____ QUOTED TEXT

James Yamasaki

South Carolina is a womb. (Bear with me on this one.) Everybody knows the Iowa caucuses are a farce—that barely anybody votes and that Iowa voters are notoriously vain and will honor the candidate who humiliates himself with the most eagerness at their feet—and that the New Hampshire primaries usually choose the most sensible candidate.

The most sensible candidate rarely debases himself with the most vigor in Iowa, and so the media frames the New Hampshire results as a surprise reversal of fortune in an effort to keep the viewing public interested.

But you take the Iowa results and the New Hampshire results and then you toss them into South Carolina and some kind of demon magic happens. South Carolina's politics are so humid, so fetid and bloody and nasty and visceral, that for the last 32 years, whoever won there has gone on to win the Republican nomination. "South Carolina picks presidents," the local cliché goes, as though South Carolina voters have some sort of second sight. The truth is that the race just gets so mean by the time you get to South Carolina that all the losers—the schmucks who start to believe their own hype about playing fair, the mooks who are too dumb to get vicious at just the right moment, the morons who go negative at just the wrong time—fade away. What you're left with, after a candidate has spent a week or two metastasizing in South Carolina, is a Real Candidate, stripped of the lofty airs of Iowa and the earthy practicality of New Hampshire. You've got an organism highly likely to weather the national campaign process ahead.

This year was no different: Everyone amped up the vileness in South Carolina. Newt Gingrich's repeated earlier promises to not go negative corroded away in the swampy air of South Carolina, and suddenly he was promoting a twenty-seven-and-a-half-minute-long documentary about Mitt Romney's time as a layoff baron for Bain Capital, a documentary constructed out of half-truths (even though the truth is terrible enough without any embellishments).

Then, on Saturday, January 21, everyone went to the polls, and out of all of the heat and effluvia and stench, a giant head emerged. Voters strained and squatted and pushed out everything they wanted to see in a presidential candidate: Someone as angry as they are, someone who hates Barack Obama as much as they do, someone as willing to complain as they are that America in the 21st century simply has not done enough for the benefit of the poor, put-upon Christian white male. Glistening in the spotlight when they had finished the brutal work of democracy was Newt Gingrich, as we'd never quite seen him before.

Fifteen years earlier to the day—on January 21, 1997—Newt Gingrich became the only House Speaker in history to be reprimanded and fined by the House of Representatives for ethical violations. (His crime was serious but unsexy: Gingrich provided the House Ethics Committee with false information about a pair of pet projects that violated federal tax laws. The House voted 395 to 28 in favor of the reprimand, which came with a $300,000 penalty.)

Now Gingrich stood, victorious, on a South Carolina stage and proceeded to give the best speech of his life. If you care at all about presidential politics, you've seen parts of the speech or at least read about it by now. The reason it was the best speech of Gingrich's life has nothing to do with the content of the speech—it was full of the kind of nasty lies that would push a fastidious fact-checker into a drunken car wreck. The speech's greatness was its pitch-perfect emotional resonance with the crowd of bloodthirsty Southern conservatives who, just a year ago, probably would have referred to themselves as members of the Tea Party. Gingrich allowed himself to be subsumed by the will of those people, and the conflagration that followed, the inferno of madness and self-righteous rage and hate, is the next logical step in the devolution of the Republican Party.

________

*OBJECTIVE 1:*
Extract every line of the records below that contains the word "arrow".

____ RECORDS SHOWN

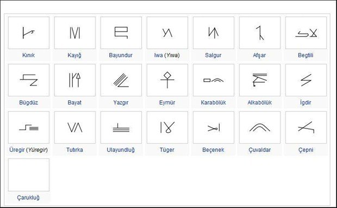Follow the Çepni link
Image resolution: width=337 pixels, height=208 pixels.
[x=305, y=150]
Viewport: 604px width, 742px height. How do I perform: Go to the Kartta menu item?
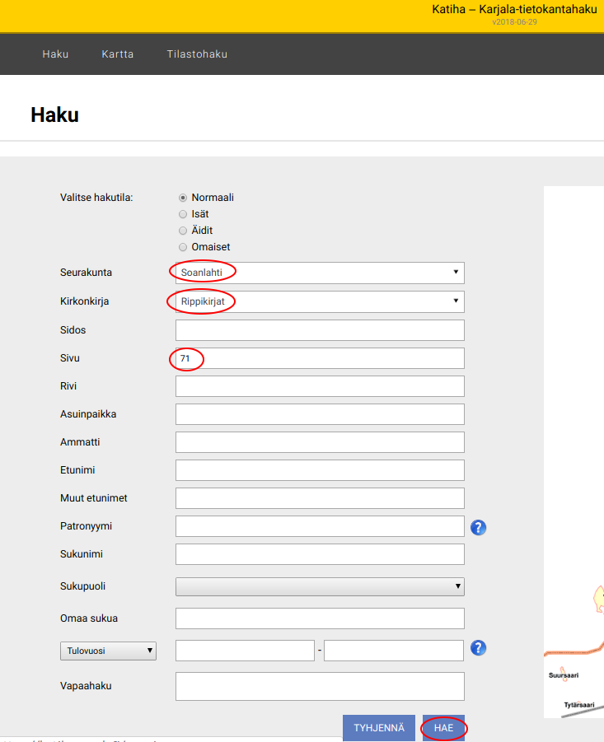pyautogui.click(x=118, y=54)
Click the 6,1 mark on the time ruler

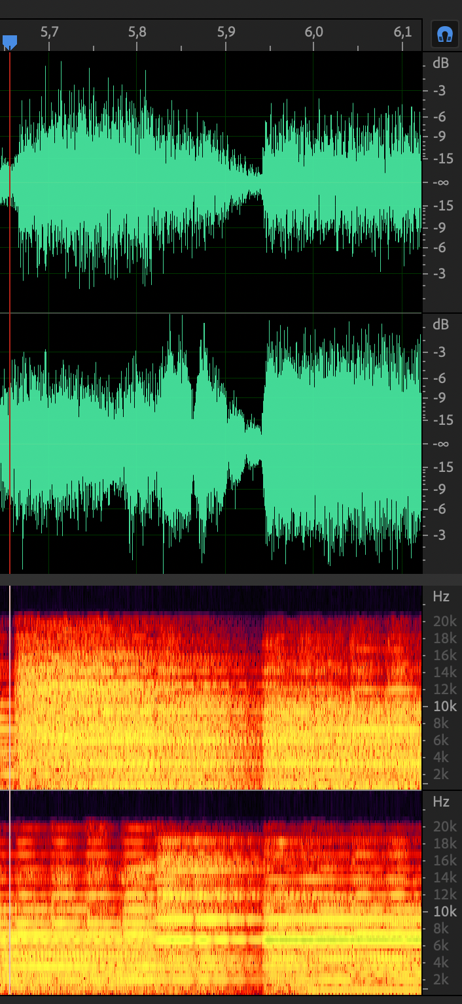pyautogui.click(x=403, y=32)
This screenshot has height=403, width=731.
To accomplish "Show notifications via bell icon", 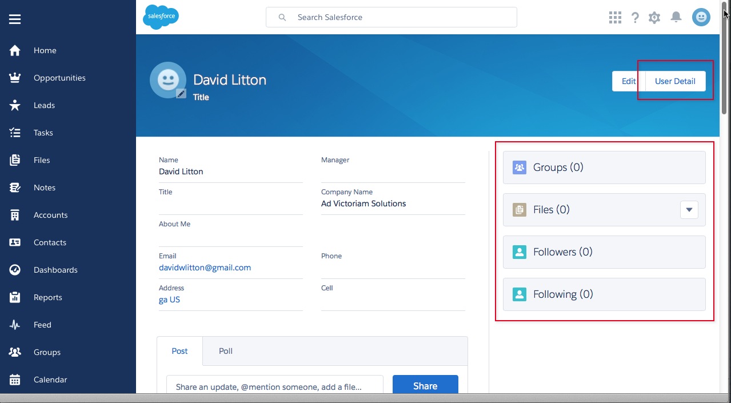I will tap(676, 18).
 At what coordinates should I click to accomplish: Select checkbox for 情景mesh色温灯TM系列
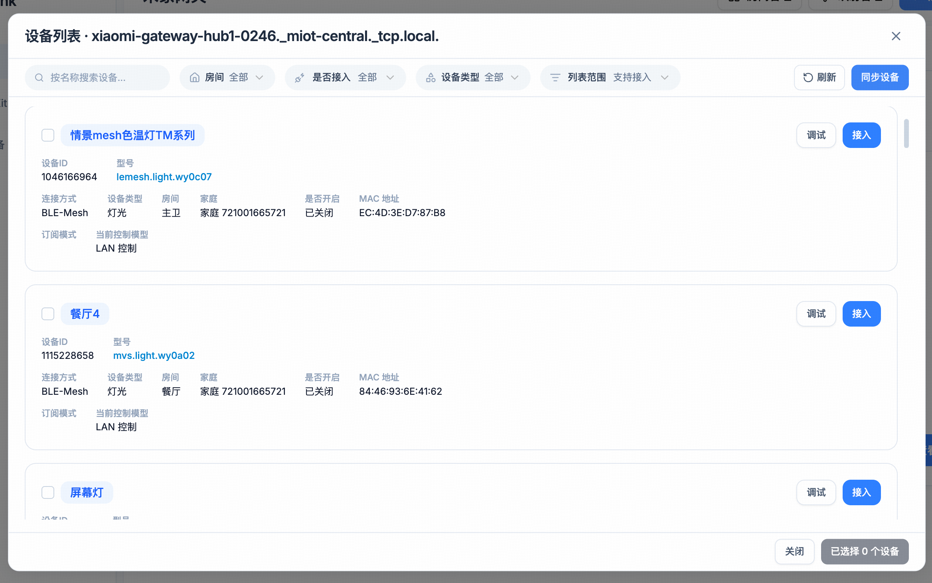coord(48,135)
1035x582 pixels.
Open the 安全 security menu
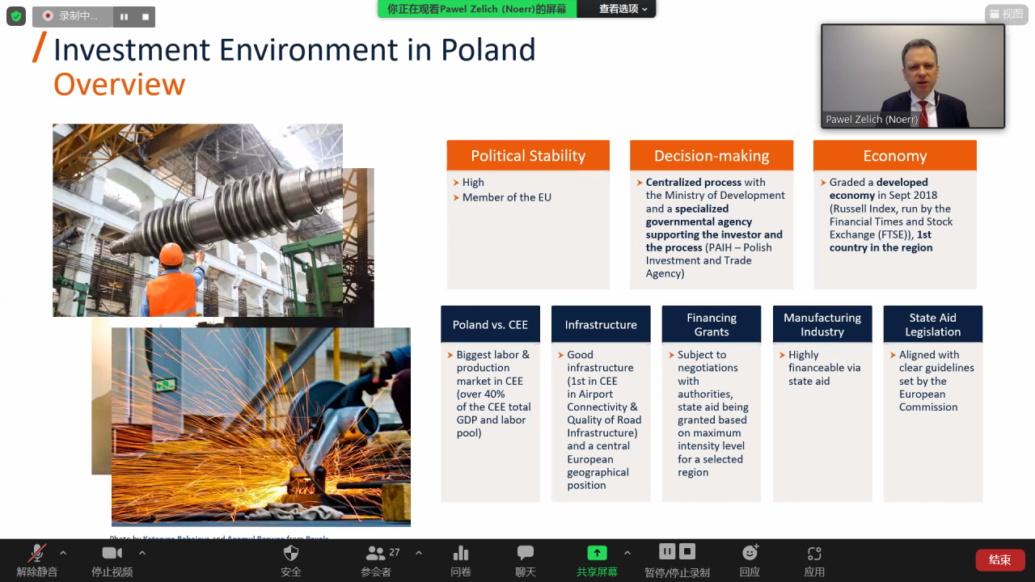[291, 559]
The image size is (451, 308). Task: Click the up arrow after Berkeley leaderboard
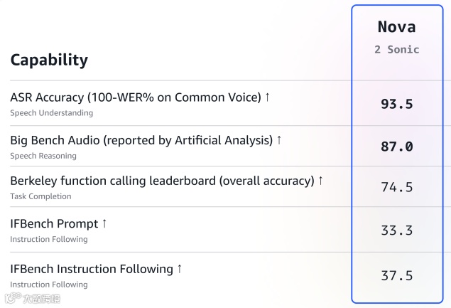click(x=320, y=181)
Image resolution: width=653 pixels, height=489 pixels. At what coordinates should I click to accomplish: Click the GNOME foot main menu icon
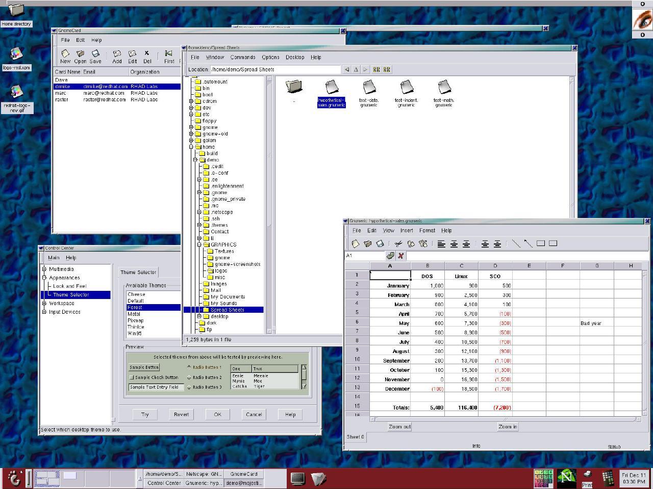pyautogui.click(x=14, y=478)
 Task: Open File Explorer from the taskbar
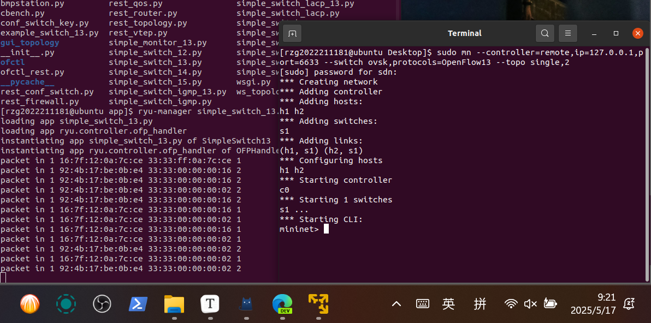tap(174, 303)
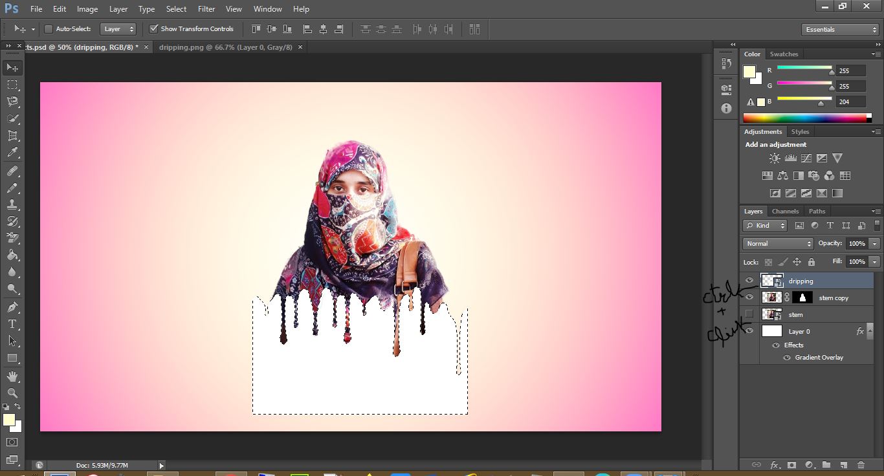884x476 pixels.
Task: Open the Essentials workspace dropdown
Action: pyautogui.click(x=839, y=30)
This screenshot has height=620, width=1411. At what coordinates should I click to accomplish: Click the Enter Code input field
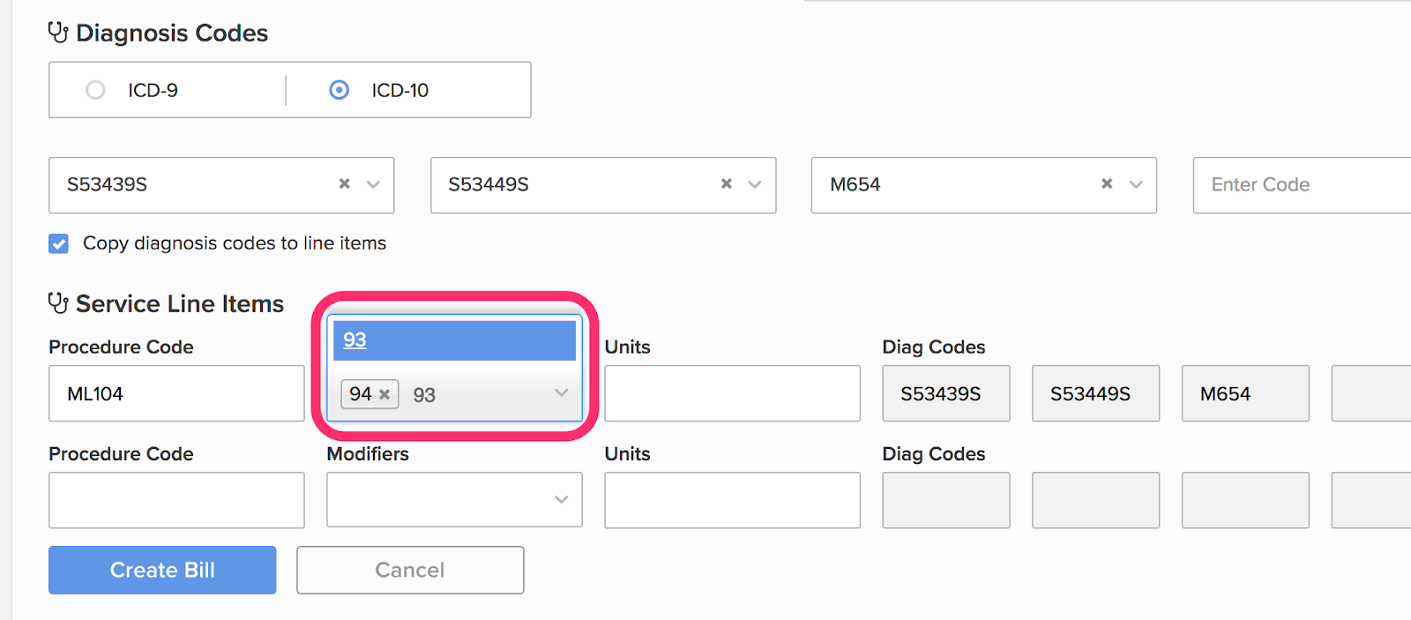pyautogui.click(x=1296, y=185)
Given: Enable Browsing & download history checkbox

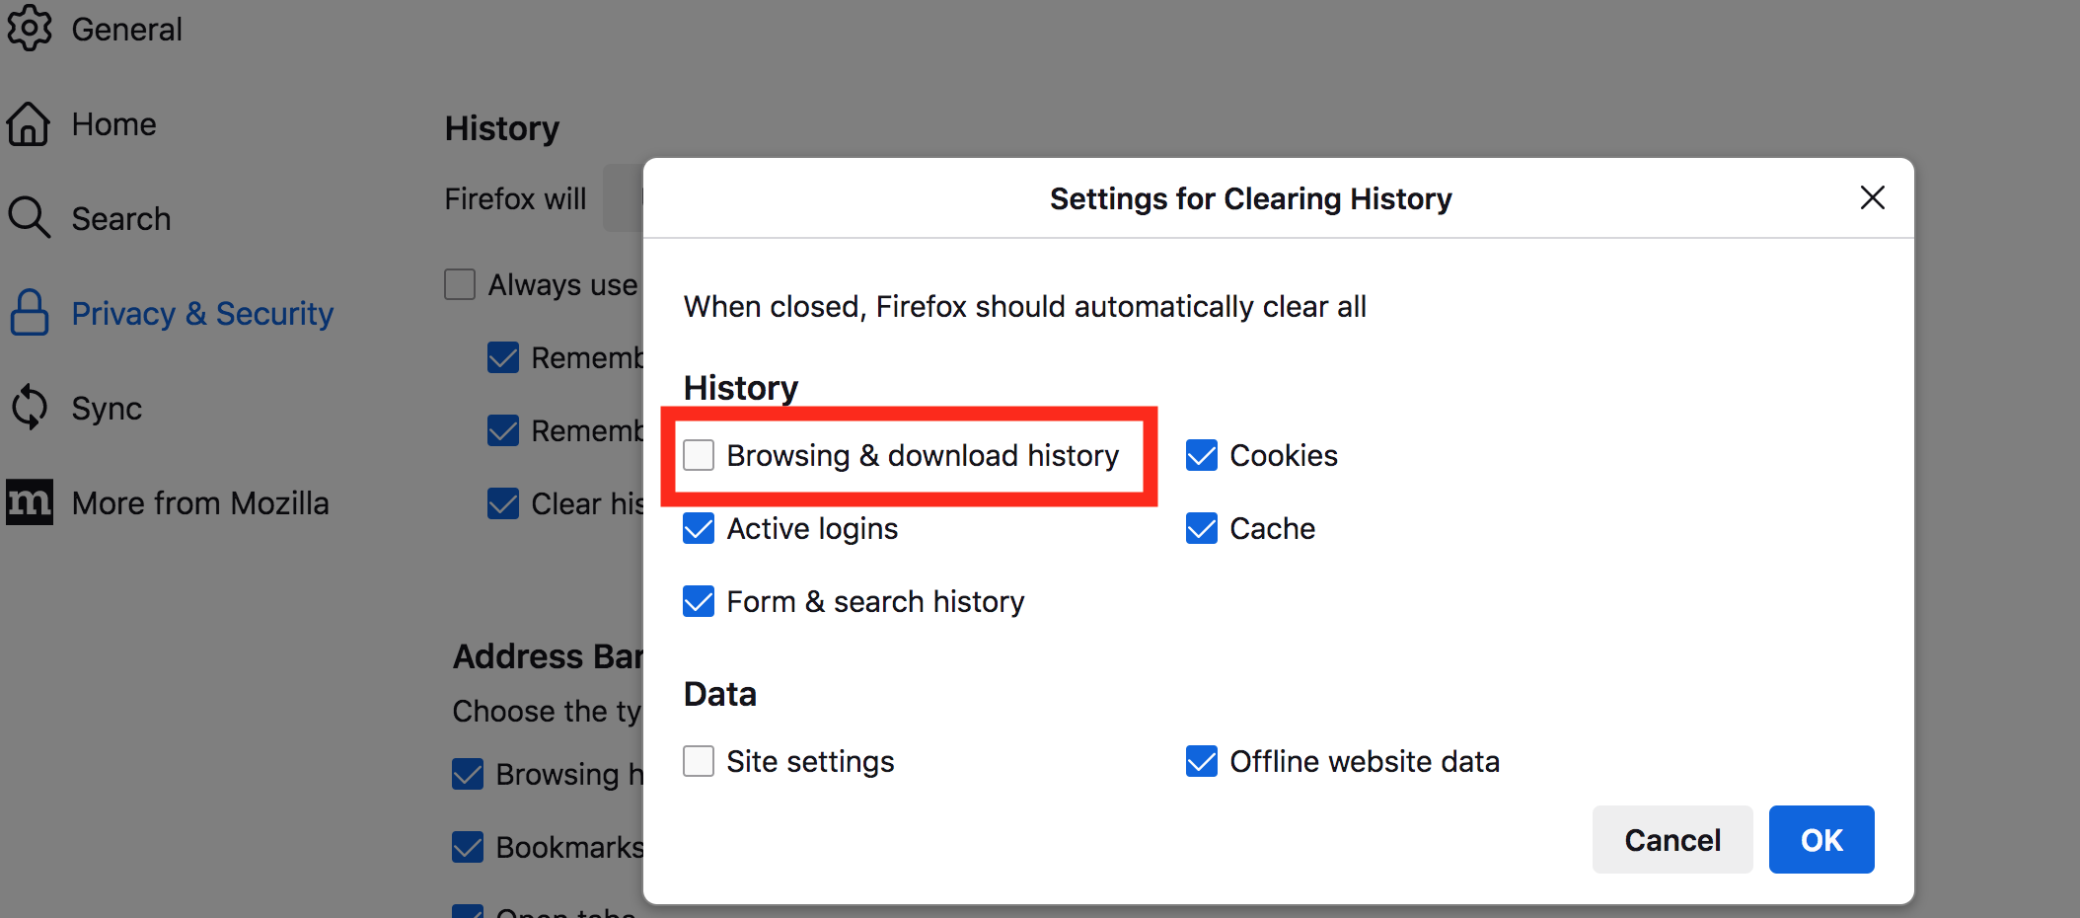Looking at the screenshot, I should click(699, 455).
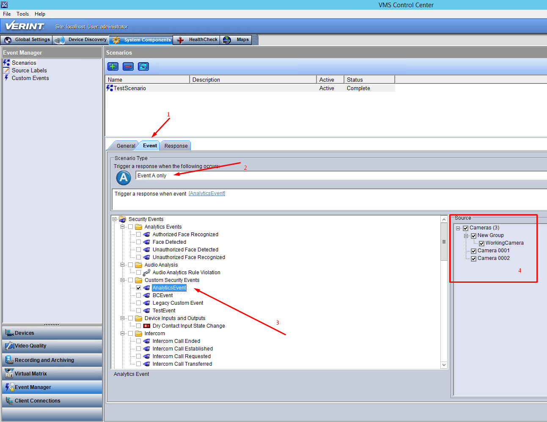Click the refresh scenarios icon
This screenshot has width=547, height=422.
pyautogui.click(x=143, y=66)
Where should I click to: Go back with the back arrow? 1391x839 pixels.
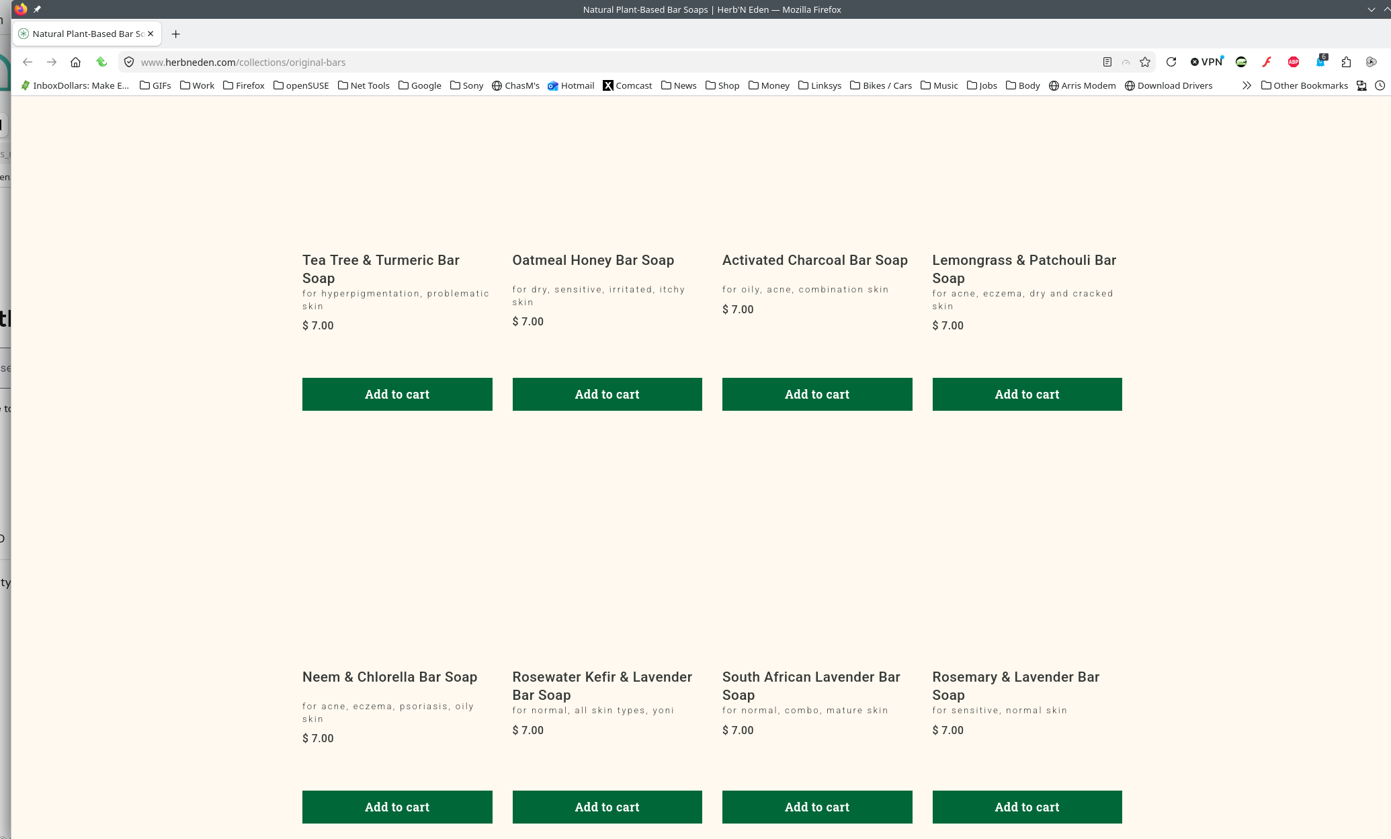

________

*OBJECTIVE 2:*
List every U.S. state that the article on the South Carolina primary names.

*WRITTEN RESPONSE 1:*
The image size is (451, 308). Task: Click the up arrow after Berkeley leaderboard
Where should I click to: Go back with the back arrow? 1391x839 pixels.

*WRITTEN RESPONSE 2:*
South Carolina, Iowa, New Hampshire